Um terceiro aspecto, mais a título de hipótese, parece ser a ausência de um papel político definido para a PF neste momento. Entre a década de 1990 e a virada do século, a PF ganhou notoriedade ao atuar no combate ao tráfico internacional de drogas. Como sabemos, os investimentos corporativos dos governos Lula (2003-2010) propiciaram uma nova leitura de suas atribuições, o que fez com que a instituição acumulasse ampla legitimidade ao se dedicar a investigações de “combate à corrupção”. Afinal, qual ideologia profissional é a dominante na PF hoje? Ao contrário das últimas duas décadas, se tornou mais difícil responder a essa pergunta. Essa dúvida parece se agravar ainda mais pela visibilidade que a PF ganhou recentemente ao usar com mais intensidade a revogada Lei de Segurança Nacional e ao exonerar delegados que criticam o projeto político do governo.
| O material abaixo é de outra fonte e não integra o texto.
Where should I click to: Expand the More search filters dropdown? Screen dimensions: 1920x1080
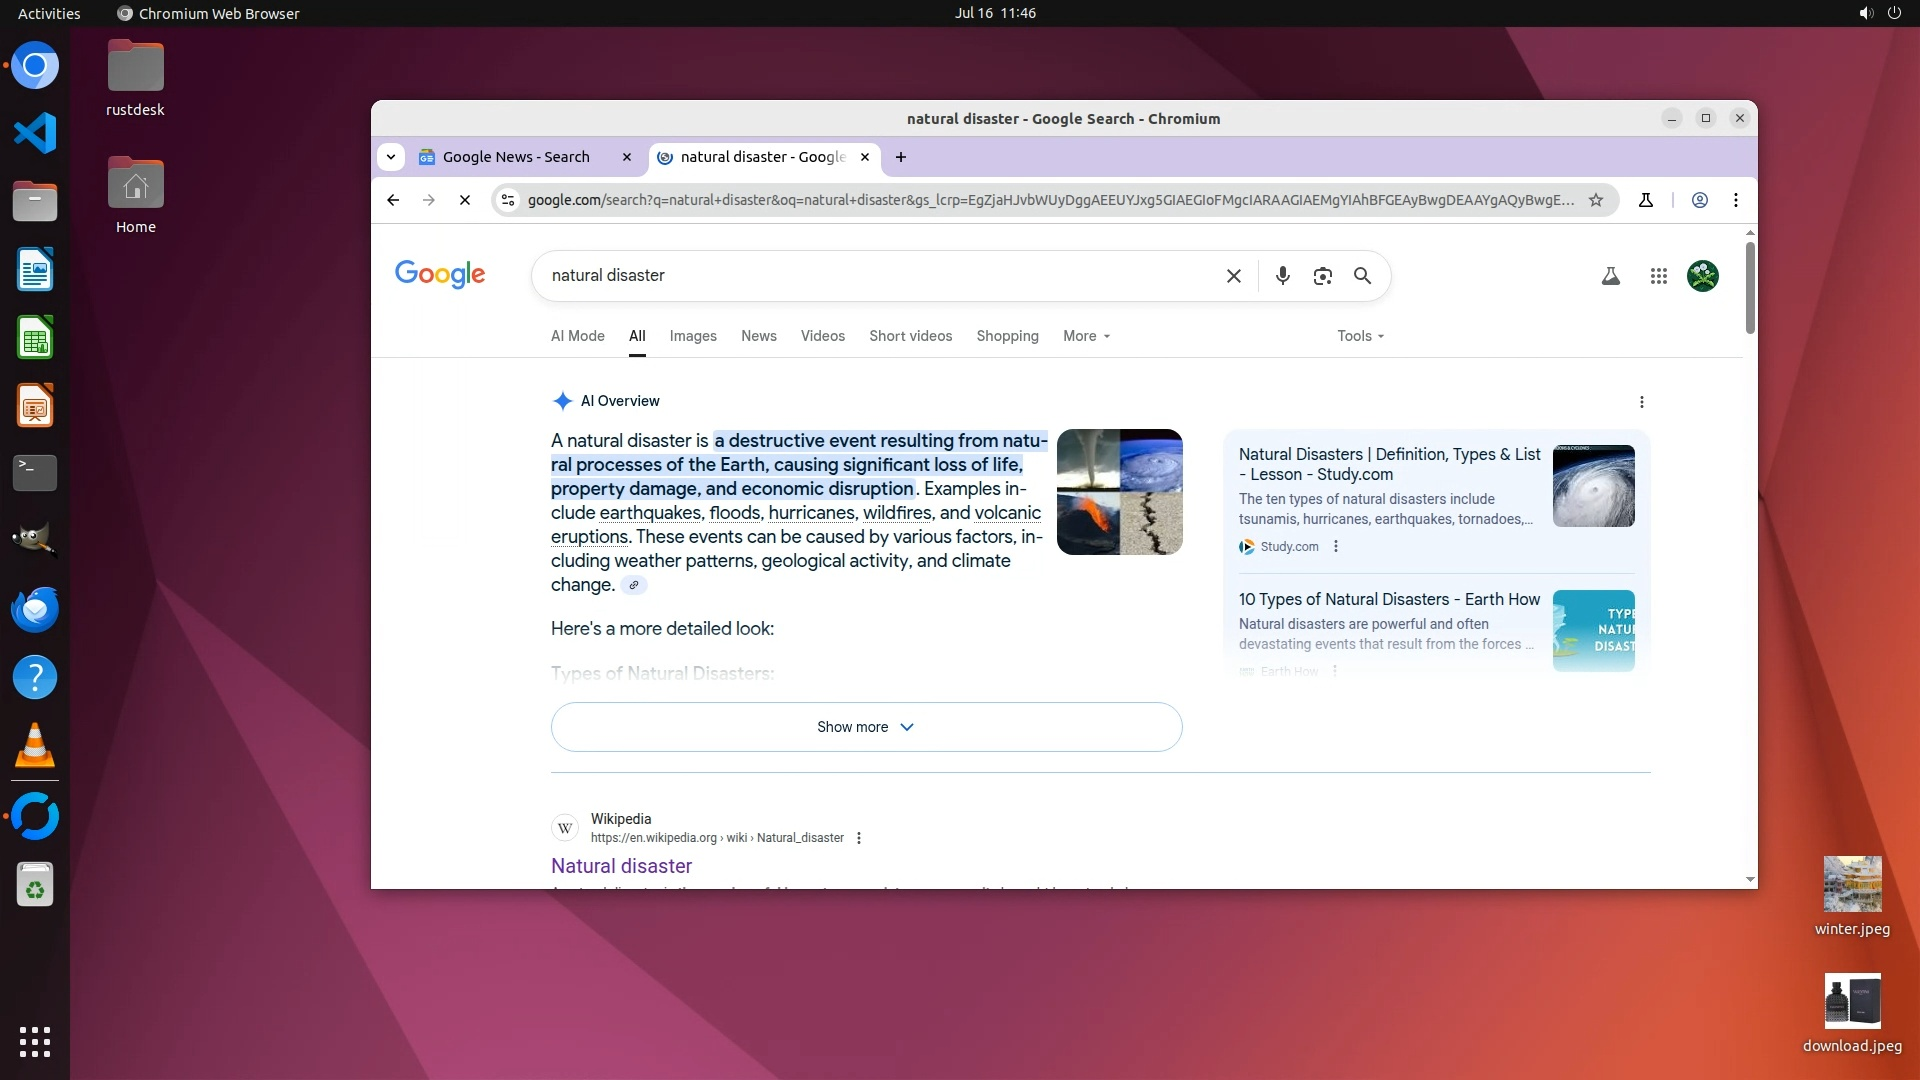[1086, 336]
A linha que separa os interesses da PF e do governo parece ser cada vez mais tênue.

O que há de novo na política da Polícia Federal, afinal? Primeiro, podemos responder essa pergunta afirmando que as conexões entre as elites policiais e a política não são novidade. Essas são constitutivas da corporação. O que parece haver de novo é a intensidade desse vínculo, sendo três os aspectos que podem estar na base do projeto político vigente: a) a aprovação “de cima”, ao se ter um delegado federal à frente do Ministério da Justiça; b) aprovação “de baixo”, com policiais federais engajados na visão de mundo do presidente da República; c) na ausência de um papel político definido e de demarcações entre os interesses da corporação e as do governo. Assim, parece que a relação entre PF e política tomou aspectos de uma simbiose entre as elites policiais da instituição e a presidência da República, em que, numa cruzada pela sobrevivência institucional, um grupo se torna vital para a sobrevivência do outro. De qualquer forma, se algo há de verdade nesse diagnóstico, é preciso lembrar que ele não é estático. O próprio Michel Foucault afirmou: “onde há poder, há resistência”.